(EXERCISE)
Among the entries below, find the lines that hold the word "arrow" and report them.

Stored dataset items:
=-=-=

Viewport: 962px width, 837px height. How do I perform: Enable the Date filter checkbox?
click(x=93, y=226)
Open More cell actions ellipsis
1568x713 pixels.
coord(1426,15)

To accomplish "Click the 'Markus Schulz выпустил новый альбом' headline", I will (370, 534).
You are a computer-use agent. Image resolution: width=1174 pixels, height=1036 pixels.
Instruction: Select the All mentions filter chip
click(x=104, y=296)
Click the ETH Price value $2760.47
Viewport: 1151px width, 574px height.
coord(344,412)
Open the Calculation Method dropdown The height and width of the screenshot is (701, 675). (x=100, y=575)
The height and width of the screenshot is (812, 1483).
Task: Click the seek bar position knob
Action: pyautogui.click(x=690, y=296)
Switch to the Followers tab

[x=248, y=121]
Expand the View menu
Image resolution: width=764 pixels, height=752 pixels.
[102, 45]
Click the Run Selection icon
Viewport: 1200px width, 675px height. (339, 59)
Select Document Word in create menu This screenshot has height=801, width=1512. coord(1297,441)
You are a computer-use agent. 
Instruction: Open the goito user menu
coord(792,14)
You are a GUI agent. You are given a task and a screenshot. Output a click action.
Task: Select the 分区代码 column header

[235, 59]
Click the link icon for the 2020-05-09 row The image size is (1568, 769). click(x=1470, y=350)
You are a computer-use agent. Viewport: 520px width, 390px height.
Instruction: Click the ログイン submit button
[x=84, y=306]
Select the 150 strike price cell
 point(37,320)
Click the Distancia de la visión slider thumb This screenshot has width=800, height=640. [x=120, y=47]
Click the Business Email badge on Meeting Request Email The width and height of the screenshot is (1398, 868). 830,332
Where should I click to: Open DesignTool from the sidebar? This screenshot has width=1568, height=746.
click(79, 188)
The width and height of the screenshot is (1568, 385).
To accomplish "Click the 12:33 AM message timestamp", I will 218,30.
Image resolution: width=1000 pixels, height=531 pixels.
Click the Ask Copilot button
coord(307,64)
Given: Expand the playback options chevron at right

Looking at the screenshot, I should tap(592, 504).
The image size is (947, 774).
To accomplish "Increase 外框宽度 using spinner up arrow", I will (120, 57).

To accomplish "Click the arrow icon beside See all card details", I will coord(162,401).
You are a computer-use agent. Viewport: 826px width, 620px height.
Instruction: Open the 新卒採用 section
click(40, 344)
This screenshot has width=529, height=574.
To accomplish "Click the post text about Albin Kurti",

=-=-=

(ANSWER)
To accomplish "Increase 外框宽度 using spinner up arrow", I will (120, 57).
To accomplish "Click the arrow icon beside See all card details", I will coord(162,401).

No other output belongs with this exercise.